‘Het gaat niet om de cijfers maar wat je ermee doet’. Met dat antwoord probeerde Job Cohen woensdagavond tijdens de nabeschouwing van het Carrédebat uit te leggen waarom hij voor de tweede keer in drie dagen tijd cruciale cijfers uit zijn eigen verkiezingsprogramma miste. Het klonk leuk, maar hij sloeg de plank volledig mis. Juist deze regenteske houding is wat PvdA-kopstukken als Vogelaar en Melkert de kop kostte. Je zou toch zeggen dat ze het wel een keer door moeten krijgen.

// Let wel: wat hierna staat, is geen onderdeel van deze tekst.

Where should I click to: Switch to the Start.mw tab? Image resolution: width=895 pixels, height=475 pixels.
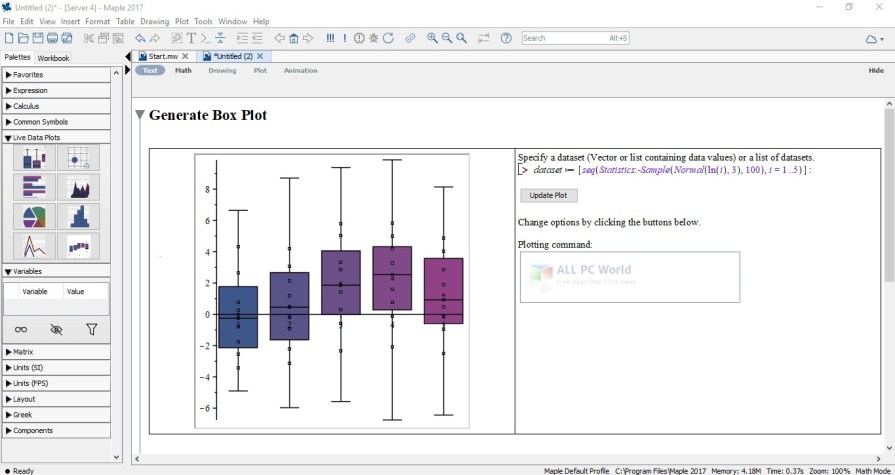(x=163, y=56)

Natuurlijk kan het soms zo zijn dat je als politicus niet alle details van je eigen verkiezingsprogramma uit je hoofd kent. Als je net onverwachts lijsttrekker van de SP bent geworden en ’s ochtends vroeg moeilijke vragen krijgt van Sven Kockelmann, kan iedereen met zijn mond vol tanden komen te staan. Twee weken voor de verkiezingen is dat – zeker voor de PvdA-lijsttrekker die al maanden weet waar hij aan toe is – echter geen optie.
Respectloos
Van een politicus, of hij nou lijsttrekker, fractievoorzitter of premier is, mag je twee dingen verwachten. Om te beginnen heeft hij de verantwoordelijkheid zijn beleid uit te leggen aan de samenleving. Burgers hebben recht op informatie omtrent het wat, hoe en waarom van politiek beleid omdat democratische besluitvorming daarop gebaseerd is. Je moet dus als politicus bereid zijn die informatie te geven waar burgers naar vragen en als je meermaals vragen krijgt over de details van je AOW-plannen of de eigen bijdrage in de zorg, heb je die kennis paraat te hebben. Het geeft blijk van minachting van de burgers als je dat pertinent weigert omdat jij, en niet zij, wel bepaalt wat belangrijke informatie is.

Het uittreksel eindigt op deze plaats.